Mercadante: Há transição para relações unilaterais e autoritárias, especialmente com EUA
O presidente do BNDES mencionou a invasão da Venezuela pelos Estados Unidos e prisão do presidente venezuelano Nicolás Maduro
O presidente do Banco Nacional de Desenvolvimento Econômico e Social (BNDES), Aloizio Mercadante, defendeu nesta terça-feira, 3, a busca por alianças que enfrentem um conjunto de desafios que se apresentam no momento atual de corrosão do multilateralismo e ascensão do autoritarismo.
"Estamos vivendo um momento de erosão do multilateralismo, de ruptura, e de uma transição muito acelerada a um cenário de mais instabilidade e de relações unilaterais e autoritárias, especialmente em relação aos Estados Unidos", afirmou Mercadante, durante o seminário internacional "Desafios para o Desenvolvimento Sustentável da América Latina", na sede do BNDES, no Rio de Janeiro.
Mercadante mencionou a invasão da Venezuela pelos Estados Unidos e prisão do presidente venezuelano Nicolás Maduro, classificando como uma violação clara das "regras básicas da soberania e do direito internacional", assim como ameaças do presidente norte-americano Donald Trump de anexar territórios da Groenlândia. Outros desafios seriam o retorno do negacionismo climático, com o abandono do Acordo de Paris, o desmonte de instituições multilaterais como a Organização das Nações Unidas (ONU) e ações de repressão violenta a imigrantes.
"Nós estamos vivendo um conjunto de desafios muito grande e nós precisamos ter muita clareza de como agir para não acirrar esse cenário, para buscar alianças sólidas, mas enfrentar. Porque, na história, a gente tem que enfrentar a adversidade, não se omitir, não se acovardar. É preciso ter coragem, firmeza e bom senso, para a gente poder superar esse cenário todo que nós estamos enfrentando", disse Mercadante.
Para o executivo, os países do Sul Global precisam se encarregar de reformar, modernizar e reconstruir organismos multilaterais, movimento que não será liderado pelo Norte.
"A ONU e essa instituições multilaterais perderam a capacidade de agir e perderam legitimidade. Nós já tínhamos um problema, e uma resposta foi feita através de ruptura ou de várias rupturas que estão em andamento", discursou. "A gente pode negociar muita coisa na vida, mas os valores e os princípios, a gente não negocia. Mantemos como uma bússola mesmo nos cenários mais adversos e obscuros. Nós precisamos reafirmar esses valores e esses princípios. Um dos valores essenciais é a defesa do multilateralismo."
Segundo ele, um comércio com regras e o direito internacional são conquistas civilizatórias da humanidade que não podem retroceder.

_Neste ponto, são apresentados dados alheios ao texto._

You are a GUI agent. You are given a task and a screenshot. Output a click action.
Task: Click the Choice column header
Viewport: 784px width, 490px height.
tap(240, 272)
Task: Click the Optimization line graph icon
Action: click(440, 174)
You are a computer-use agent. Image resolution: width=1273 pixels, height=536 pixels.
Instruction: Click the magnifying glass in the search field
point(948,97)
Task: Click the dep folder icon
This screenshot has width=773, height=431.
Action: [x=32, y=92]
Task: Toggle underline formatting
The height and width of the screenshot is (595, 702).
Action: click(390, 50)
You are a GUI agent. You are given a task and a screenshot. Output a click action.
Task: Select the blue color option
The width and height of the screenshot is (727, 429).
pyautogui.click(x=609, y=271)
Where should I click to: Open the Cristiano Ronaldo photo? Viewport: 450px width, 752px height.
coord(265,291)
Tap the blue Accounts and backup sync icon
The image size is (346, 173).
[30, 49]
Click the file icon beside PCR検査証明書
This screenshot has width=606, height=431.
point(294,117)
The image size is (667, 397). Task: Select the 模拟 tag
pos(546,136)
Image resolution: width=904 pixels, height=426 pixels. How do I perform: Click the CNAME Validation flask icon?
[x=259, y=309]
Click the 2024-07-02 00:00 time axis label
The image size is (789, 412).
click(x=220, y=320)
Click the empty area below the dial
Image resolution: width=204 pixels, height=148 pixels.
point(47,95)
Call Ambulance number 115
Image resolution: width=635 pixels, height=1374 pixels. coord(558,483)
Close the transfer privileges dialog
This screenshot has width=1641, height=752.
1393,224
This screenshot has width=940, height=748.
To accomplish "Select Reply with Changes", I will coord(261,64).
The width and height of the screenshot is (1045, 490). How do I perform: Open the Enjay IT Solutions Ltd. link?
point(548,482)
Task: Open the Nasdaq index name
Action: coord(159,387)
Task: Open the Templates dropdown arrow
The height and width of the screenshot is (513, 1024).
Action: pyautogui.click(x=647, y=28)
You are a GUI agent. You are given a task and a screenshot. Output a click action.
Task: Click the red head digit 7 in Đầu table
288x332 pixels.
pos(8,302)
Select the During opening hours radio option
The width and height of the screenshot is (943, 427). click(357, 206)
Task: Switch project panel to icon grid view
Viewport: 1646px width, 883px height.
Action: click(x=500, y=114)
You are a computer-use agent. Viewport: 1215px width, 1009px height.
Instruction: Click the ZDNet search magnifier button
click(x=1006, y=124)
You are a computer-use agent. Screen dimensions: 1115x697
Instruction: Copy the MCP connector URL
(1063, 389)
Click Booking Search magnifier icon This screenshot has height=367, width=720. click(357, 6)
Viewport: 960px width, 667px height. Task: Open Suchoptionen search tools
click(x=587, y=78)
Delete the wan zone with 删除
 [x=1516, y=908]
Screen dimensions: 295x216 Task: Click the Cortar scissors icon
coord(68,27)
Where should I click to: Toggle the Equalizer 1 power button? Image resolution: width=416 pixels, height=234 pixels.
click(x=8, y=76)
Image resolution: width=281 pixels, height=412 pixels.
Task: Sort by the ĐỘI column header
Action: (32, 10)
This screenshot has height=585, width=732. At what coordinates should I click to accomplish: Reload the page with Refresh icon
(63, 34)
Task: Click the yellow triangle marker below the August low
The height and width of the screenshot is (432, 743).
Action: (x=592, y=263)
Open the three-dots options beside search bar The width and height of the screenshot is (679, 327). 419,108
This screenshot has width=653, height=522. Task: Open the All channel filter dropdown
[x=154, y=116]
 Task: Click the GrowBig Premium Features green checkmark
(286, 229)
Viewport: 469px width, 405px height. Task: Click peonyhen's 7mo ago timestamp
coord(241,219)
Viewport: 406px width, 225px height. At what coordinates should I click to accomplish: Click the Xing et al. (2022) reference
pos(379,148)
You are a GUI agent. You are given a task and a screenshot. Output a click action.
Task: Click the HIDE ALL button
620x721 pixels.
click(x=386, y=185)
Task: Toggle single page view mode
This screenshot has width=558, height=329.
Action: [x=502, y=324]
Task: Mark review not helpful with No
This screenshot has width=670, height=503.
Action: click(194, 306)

"Nós precisamos defender as instituições, reformar, modernizar, atualizar instituições multilaterais. O multilateralismo é uma exigência, é uma dimensão essencial para os países do Sul Global", apontou.
No seminário, o secretário-executivo da Comissão Econômica para a América Latina e o Caribe (Cepal), José Manuel Salazar-Xirinachs, também mencionou os tarifaços impostos pelo governo Trump e outras intervenções instrumentalizadas como mais desafios aos países da região.
"Os problemas locais, cada um tem que resolver os seus. E os problemas globais têm que ser resolvidos globalmente. E a solução passa por cooperação", concluiu Josep Borrell, presidente do Barcelona Centre for International Affairs (CIDOB).